Stored data
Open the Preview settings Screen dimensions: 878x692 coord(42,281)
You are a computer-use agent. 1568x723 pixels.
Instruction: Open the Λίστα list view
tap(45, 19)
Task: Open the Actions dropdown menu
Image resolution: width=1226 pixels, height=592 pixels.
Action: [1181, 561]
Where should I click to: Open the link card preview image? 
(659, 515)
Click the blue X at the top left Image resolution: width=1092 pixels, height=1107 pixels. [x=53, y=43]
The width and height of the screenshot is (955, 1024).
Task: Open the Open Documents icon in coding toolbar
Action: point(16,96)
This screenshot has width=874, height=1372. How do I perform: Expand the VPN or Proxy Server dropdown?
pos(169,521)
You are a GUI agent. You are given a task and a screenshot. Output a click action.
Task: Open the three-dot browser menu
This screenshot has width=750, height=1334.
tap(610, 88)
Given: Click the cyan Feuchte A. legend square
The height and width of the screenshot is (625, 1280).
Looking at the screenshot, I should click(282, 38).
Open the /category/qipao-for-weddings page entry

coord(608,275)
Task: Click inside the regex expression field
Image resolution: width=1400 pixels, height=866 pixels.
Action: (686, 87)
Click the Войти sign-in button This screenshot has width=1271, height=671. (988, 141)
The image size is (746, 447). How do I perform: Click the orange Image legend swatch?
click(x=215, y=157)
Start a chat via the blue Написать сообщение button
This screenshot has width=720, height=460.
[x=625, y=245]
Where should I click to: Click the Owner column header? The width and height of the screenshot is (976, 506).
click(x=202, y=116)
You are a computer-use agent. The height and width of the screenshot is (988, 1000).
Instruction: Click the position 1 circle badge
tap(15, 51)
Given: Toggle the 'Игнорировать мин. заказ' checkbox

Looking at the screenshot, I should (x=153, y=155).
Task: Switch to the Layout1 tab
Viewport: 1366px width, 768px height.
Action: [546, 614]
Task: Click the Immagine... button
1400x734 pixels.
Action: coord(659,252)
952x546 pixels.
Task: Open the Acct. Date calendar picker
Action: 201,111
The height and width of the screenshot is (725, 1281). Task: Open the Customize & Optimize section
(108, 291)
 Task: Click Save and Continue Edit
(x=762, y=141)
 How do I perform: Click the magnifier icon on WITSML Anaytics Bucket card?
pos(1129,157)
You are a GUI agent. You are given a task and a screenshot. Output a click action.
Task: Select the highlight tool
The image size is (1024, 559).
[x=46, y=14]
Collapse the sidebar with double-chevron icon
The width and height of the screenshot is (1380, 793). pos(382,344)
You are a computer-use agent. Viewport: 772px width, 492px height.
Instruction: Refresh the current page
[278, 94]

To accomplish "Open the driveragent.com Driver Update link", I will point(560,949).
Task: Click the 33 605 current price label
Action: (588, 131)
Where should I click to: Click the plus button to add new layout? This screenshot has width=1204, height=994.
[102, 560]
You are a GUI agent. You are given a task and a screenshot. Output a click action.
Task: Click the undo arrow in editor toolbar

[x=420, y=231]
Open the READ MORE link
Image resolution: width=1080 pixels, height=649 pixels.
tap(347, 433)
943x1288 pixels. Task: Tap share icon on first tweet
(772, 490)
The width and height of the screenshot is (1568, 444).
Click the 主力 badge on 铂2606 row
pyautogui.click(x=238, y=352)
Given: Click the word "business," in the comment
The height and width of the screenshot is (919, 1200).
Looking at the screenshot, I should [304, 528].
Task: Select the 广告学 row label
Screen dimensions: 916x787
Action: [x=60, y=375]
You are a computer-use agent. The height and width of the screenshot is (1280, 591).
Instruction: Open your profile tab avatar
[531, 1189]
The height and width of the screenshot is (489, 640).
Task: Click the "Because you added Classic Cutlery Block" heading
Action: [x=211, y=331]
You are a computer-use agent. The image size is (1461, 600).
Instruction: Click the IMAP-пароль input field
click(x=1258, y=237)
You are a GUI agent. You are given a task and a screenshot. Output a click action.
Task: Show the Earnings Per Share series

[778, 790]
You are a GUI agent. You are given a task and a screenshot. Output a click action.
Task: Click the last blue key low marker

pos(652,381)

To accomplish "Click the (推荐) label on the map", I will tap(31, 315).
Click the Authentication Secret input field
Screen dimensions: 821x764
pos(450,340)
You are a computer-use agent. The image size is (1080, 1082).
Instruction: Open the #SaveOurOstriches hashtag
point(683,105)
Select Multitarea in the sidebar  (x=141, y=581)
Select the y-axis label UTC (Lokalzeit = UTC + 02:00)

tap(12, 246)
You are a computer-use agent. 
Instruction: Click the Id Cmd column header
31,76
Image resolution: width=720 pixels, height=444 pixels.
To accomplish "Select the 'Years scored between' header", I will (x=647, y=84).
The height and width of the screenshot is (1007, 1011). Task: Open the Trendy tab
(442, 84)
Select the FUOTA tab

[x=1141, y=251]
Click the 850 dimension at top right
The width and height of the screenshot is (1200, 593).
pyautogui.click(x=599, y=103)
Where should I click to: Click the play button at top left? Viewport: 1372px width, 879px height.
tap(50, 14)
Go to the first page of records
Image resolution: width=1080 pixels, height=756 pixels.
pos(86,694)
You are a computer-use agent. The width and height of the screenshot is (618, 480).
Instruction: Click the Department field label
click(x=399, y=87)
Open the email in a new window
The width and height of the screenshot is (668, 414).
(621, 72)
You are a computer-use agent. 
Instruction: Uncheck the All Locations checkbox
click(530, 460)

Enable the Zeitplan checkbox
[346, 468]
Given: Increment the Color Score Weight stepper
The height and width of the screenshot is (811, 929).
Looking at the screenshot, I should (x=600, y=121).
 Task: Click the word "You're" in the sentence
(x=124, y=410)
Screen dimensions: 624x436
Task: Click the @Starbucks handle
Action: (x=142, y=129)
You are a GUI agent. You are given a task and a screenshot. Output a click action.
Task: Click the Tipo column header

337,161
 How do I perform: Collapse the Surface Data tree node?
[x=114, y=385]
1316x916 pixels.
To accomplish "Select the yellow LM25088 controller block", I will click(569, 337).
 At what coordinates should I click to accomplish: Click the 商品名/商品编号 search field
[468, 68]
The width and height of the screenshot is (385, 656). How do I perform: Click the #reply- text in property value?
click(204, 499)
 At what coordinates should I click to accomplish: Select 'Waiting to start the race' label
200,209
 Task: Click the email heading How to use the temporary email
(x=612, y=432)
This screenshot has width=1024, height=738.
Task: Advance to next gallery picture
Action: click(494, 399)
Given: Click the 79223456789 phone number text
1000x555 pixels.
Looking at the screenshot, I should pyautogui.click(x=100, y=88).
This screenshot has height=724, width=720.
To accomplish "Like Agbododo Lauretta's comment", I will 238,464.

| Task to complete |
All of the records go in your answer, copied exactly.

| Response area |
Open the Preview settings Screen dimensions: 878x692 coord(42,281)
You are a computer-use agent. 1568x723 pixels.
Instruction: Open the Λίστα list view
tap(45, 19)
Task: Open the Actions dropdown menu
Image resolution: width=1226 pixels, height=592 pixels.
Action: [1181, 561]
Where should I click to: Open the link card preview image? 
(659, 515)
Click the blue X at the top left Image resolution: width=1092 pixels, height=1107 pixels. [x=53, y=43]
The width and height of the screenshot is (955, 1024).
Task: Open the Open Documents icon in coding toolbar
Action: point(16,96)
This screenshot has width=874, height=1372. How do I perform: Expand the VPN or Proxy Server dropdown?
pos(169,521)
You are a GUI agent. You are given a task and a screenshot. Output a click action.
Task: Open the three-dot browser menu
This screenshot has width=750, height=1334.
tap(610, 88)
Given: Click the cyan Feuchte A. legend square
The height and width of the screenshot is (625, 1280).
Looking at the screenshot, I should click(282, 38).
Open the /category/qipao-for-weddings page entry

coord(608,275)
Task: Click inside the regex expression field
Image resolution: width=1400 pixels, height=866 pixels.
Action: (686, 87)
Click the Войти sign-in button This screenshot has width=1271, height=671. (988, 141)
The image size is (746, 447). How do I perform: Click the orange Image legend swatch?
click(x=215, y=157)
Start a chat via the blue Написать сообщение button
This screenshot has width=720, height=460.
[x=625, y=245]
Where should I click to: Click the Owner column header? The width and height of the screenshot is (976, 506).
click(x=202, y=116)
You are a computer-use agent. The height and width of the screenshot is (988, 1000).
Instruction: Click the position 1 circle badge
tap(15, 51)
Given: Toggle the 'Игнорировать мин. заказ' checkbox

Looking at the screenshot, I should (x=153, y=155).
Task: Switch to the Layout1 tab
Viewport: 1366px width, 768px height.
Action: [546, 614]
Task: Click the Immagine... button
1400x734 pixels.
Action: coord(659,252)
952x546 pixels.
Task: Open the Acct. Date calendar picker
Action: 201,111
The height and width of the screenshot is (725, 1281). Task: Open the Customize & Optimize section
(108, 291)
 Task: Click Save and Continue Edit
(x=762, y=141)
 How do I perform: Click the magnifier icon on WITSML Anaytics Bucket card?
pos(1129,157)
You are a GUI agent. You are given a task and a screenshot. Output a click action.
Task: Select the highlight tool
The image size is (1024, 559).
[x=46, y=14]
Collapse the sidebar with double-chevron icon
The width and height of the screenshot is (1380, 793). pos(382,344)
You are a computer-use agent. Viewport: 772px width, 492px height.
Instruction: Refresh the current page
[278, 94]

To accomplish "Open the driveragent.com Driver Update link", I will point(560,949).
Task: Click the 33 605 current price label
Action: (588, 131)
Where should I click to: Click the plus button to add new layout? This screenshot has width=1204, height=994.
[102, 560]
You are a GUI agent. You are given a task and a screenshot. Output a click action.
Task: Click the undo arrow in editor toolbar

[x=420, y=231]
Open the READ MORE link
Image resolution: width=1080 pixels, height=649 pixels.
tap(347, 433)
943x1288 pixels. Task: Tap share icon on first tweet
(772, 490)
The width and height of the screenshot is (1568, 444).
Click the 主力 badge on 铂2606 row
pyautogui.click(x=238, y=352)
Given: Click the word "business," in the comment
The height and width of the screenshot is (919, 1200).
Looking at the screenshot, I should [304, 528].
Task: Select the 广告学 row label
Screen dimensions: 916x787
Action: [x=60, y=375]
You are a computer-use agent. The height and width of the screenshot is (1280, 591).
Instruction: Open your profile tab avatar
[531, 1189]
The height and width of the screenshot is (489, 640).
Task: Click the "Because you added Classic Cutlery Block" heading
Action: [x=211, y=331]
You are a computer-use agent. The image size is (1461, 600).
Instruction: Click the IMAP-пароль input field
click(x=1258, y=237)
You are a GUI agent. You are given a task and a screenshot. Output a click action.
Task: Show the Earnings Per Share series

[778, 790]
You are a GUI agent. You are given a task and a screenshot. Output a click action.
Task: Click the last blue key low marker

pos(652,381)

To accomplish "Click the (推荐) label on the map", I will tap(31, 315).
Click the Authentication Secret input field
Screen dimensions: 821x764
pos(450,340)
You are a computer-use agent. The image size is (1080, 1082).
Instruction: Open the #SaveOurOstriches hashtag
point(683,105)
Select Multitarea in the sidebar  (x=141, y=581)
Select the y-axis label UTC (Lokalzeit = UTC + 02:00)

tap(12, 246)
You are a computer-use agent. 
Instruction: Click the Id Cmd column header
31,76
Image resolution: width=720 pixels, height=444 pixels.
To accomplish "Select the 'Years scored between' header", I will (x=647, y=84).
The height and width of the screenshot is (1007, 1011). Task: Open the Trendy tab
(442, 84)
Select the FUOTA tab

[x=1141, y=251]
Click the 850 dimension at top right
The width and height of the screenshot is (1200, 593).
pyautogui.click(x=599, y=103)
Where should I click to: Click the play button at top left? Viewport: 1372px width, 879px height.
tap(50, 14)
Go to the first page of records
Image resolution: width=1080 pixels, height=756 pixels.
pos(86,694)
You are a computer-use agent. The width and height of the screenshot is (618, 480).
Instruction: Click the Department field label
click(x=399, y=87)
Open the email in a new window
The width and height of the screenshot is (668, 414).
(621, 72)
You are a computer-use agent. 
Instruction: Uncheck the All Locations checkbox
click(530, 460)

Enable the Zeitplan checkbox
[346, 468]
Given: Increment the Color Score Weight stepper
The height and width of the screenshot is (811, 929).
Looking at the screenshot, I should (x=600, y=121).
 Task: Click the word "You're" in the sentence
(x=124, y=410)
Screen dimensions: 624x436
Task: Click the @Starbucks handle
Action: (x=142, y=129)
You are a GUI agent. You are given a task and a screenshot. Output a click action.
Task: Click the Tipo column header

337,161
 How do I perform: Collapse the Surface Data tree node?
[x=114, y=385]
1316x916 pixels.
To accomplish "Select the yellow LM25088 controller block", I will click(569, 337).
 At what coordinates should I click to accomplish: Click the 商品名/商品编号 search field
[468, 68]
The width and height of the screenshot is (385, 656). How do I perform: Click the #reply- text in property value?
click(204, 499)
 At what coordinates should I click to accomplish: Select 'Waiting to start the race' label
200,209
 Task: Click the email heading How to use the temporary email
(x=612, y=432)
This screenshot has width=1024, height=738.
Task: Advance to next gallery picture
Action: click(494, 399)
Given: Click the 79223456789 phone number text
1000x555 pixels.
Looking at the screenshot, I should pyautogui.click(x=100, y=88).
This screenshot has height=724, width=720.
To accomplish "Like Agbododo Lauretta's comment", I will 238,464.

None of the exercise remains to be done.